New plants rarely have capital headroom for substantial over-design. Investors, owners, and boards demand throughput to be achieved at nameplate, and for plants to reach steady-state with minimal deviation from feasibility forecasts. Prediction accuracy for both recovery and throughput is now required on the real “average” ore, but this average can conceal significant local variations. With capital and operating constraints magnified by ESG and external pressures, there is little room to fix metallurgical performance issues on the fly. The cost of missing targets is too high, and investor confidence is increasingly difficult to restore after early missteps.

The core of geometallurgy is understanding the orebody characteristics that affect recovery, product quality, costs, and plant performance—not complexity for its own sake. The available tools for analysis—hyperspectral scanning, automated mineralogy, integrated data historian platforms, advanced geostatistics—are better than ever, but such tools add value only if used with discipline and purpose.

Success relies on genuine collaboration between geology and metallurgy. Joint investigation is needed to trace the links between geological features or events (such as alteration, veining, mineral associations) and process responses (such as grinding, flotation, or leach performance). The models that result must be straightforward enough for everyone to understand, and robust enough to be used for scheduling, reconciliation, and project decision-making.

Investing in high-resolution scanning or large datasets is of little benefit if the results are not analysed and applied through coordinated effort and site-relevant questioning. Even basic, well-planned, domain-based testwork adds more operational value than technical reports or models that cannot be integrated into daily decision-making.

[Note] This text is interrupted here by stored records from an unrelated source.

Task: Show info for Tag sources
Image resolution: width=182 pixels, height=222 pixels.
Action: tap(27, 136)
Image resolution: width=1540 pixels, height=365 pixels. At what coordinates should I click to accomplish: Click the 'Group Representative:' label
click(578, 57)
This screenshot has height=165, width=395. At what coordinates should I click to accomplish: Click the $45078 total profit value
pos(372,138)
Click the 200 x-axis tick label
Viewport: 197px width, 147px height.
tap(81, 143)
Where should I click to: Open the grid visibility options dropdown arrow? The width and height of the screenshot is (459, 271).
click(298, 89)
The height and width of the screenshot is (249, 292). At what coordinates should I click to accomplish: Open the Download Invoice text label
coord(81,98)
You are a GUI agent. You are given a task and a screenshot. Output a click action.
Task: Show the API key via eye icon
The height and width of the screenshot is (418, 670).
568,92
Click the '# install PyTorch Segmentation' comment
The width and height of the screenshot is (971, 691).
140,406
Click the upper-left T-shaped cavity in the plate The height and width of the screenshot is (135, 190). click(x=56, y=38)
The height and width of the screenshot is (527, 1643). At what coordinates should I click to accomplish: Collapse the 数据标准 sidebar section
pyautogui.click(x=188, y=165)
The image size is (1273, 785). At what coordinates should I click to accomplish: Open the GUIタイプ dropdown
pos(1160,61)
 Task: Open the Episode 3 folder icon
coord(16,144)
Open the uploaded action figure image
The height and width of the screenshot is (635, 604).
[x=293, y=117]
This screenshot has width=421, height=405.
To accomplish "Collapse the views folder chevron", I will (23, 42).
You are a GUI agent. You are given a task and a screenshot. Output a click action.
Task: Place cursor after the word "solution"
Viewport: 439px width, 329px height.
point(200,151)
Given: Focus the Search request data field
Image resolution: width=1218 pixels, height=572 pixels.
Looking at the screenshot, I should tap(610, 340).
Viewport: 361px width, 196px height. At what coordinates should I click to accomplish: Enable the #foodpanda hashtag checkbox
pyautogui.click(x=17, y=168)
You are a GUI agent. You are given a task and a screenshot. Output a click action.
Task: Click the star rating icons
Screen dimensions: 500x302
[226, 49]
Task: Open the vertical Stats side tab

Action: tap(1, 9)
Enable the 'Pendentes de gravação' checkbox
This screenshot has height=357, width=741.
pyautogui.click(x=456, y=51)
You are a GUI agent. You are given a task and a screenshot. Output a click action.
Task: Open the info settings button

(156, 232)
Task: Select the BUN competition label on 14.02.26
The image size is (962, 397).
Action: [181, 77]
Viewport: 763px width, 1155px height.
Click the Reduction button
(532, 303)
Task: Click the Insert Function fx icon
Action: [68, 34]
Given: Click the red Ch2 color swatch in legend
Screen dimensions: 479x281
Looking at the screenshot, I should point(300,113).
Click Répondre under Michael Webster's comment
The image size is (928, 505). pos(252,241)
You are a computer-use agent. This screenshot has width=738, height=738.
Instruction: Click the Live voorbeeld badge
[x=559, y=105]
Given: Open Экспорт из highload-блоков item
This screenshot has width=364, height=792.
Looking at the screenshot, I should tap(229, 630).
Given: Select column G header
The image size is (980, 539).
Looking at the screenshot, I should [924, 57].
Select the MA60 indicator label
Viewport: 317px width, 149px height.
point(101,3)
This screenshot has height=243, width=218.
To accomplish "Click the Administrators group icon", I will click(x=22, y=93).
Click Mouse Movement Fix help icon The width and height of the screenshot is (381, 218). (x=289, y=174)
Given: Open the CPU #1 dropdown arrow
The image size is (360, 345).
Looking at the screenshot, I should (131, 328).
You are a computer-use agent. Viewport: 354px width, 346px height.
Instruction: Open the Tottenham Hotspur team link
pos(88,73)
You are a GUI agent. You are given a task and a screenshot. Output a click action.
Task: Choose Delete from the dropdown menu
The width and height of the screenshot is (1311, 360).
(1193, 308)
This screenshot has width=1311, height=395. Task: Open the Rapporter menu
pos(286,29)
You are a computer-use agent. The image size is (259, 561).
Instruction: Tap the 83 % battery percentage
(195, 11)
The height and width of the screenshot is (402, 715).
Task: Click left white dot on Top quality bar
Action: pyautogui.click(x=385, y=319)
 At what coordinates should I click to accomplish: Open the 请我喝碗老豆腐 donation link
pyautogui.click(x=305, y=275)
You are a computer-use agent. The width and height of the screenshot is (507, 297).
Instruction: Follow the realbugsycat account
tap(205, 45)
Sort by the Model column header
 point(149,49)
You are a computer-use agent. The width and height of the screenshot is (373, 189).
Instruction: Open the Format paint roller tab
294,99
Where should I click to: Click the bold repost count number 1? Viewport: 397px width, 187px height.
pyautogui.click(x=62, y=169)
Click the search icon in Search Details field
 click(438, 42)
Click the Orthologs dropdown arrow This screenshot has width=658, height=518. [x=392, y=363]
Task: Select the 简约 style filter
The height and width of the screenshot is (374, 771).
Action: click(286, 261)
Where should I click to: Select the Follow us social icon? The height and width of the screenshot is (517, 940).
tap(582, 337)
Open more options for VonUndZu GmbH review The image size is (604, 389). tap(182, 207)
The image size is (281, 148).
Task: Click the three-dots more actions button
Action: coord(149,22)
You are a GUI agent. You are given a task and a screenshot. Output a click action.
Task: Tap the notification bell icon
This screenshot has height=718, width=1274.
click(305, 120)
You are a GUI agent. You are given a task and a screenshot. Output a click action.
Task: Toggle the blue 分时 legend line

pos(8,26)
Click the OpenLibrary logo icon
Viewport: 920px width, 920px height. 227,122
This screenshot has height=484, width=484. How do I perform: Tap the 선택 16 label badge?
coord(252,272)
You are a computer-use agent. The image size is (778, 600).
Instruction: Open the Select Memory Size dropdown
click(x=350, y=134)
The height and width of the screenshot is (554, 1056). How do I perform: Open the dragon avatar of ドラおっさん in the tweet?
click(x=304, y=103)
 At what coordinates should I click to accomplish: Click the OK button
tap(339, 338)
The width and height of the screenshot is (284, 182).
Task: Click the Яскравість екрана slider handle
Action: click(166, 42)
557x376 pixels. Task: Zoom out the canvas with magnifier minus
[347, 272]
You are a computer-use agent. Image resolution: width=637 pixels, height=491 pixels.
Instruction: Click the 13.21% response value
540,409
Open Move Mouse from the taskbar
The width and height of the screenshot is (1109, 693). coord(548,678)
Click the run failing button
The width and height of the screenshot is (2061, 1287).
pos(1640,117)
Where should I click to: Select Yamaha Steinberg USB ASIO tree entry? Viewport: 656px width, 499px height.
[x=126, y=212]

There are many operations where geometallurgy is brought in as an external service, with limited internal follow-through. This is rarely effective over the full project lifecycle. For geometallurgy to create sustainable value, project teams must claim ownership and embed geometallurgy methodology into standard resource modelling, mine planning, and plant problem-solving routines. Consultants have a role, particularly when in-house experience is limited, but lasting results are achieved only when the core geology, metallurgy, and engineering teams own geometallurgy workflows and sustain them through the different study phases.

Orebody knowledge budgets in geology usually exceed those in metallurgy by 40 to 1, but metallurgists usually do not have access to this data. The optimal result comes from combined domain delineation by geologists, followed by representative metallurgical test programs designed with real operating questions in mind. This approach is both cost-effective and robust.

It should not surprise anyone familiar with the realities of project delivery that a majority of mining projects reach their performance targets, with outcomes close enough for the financial model to hold. However, 30% of new mining operations underperform relative to plan, often substantially, and others suffer material ramp-up delays or financial losses that reduce corporate and project value. At current price decks and input costs, the implications of technical misjudgement extend far beyond the feasibility study.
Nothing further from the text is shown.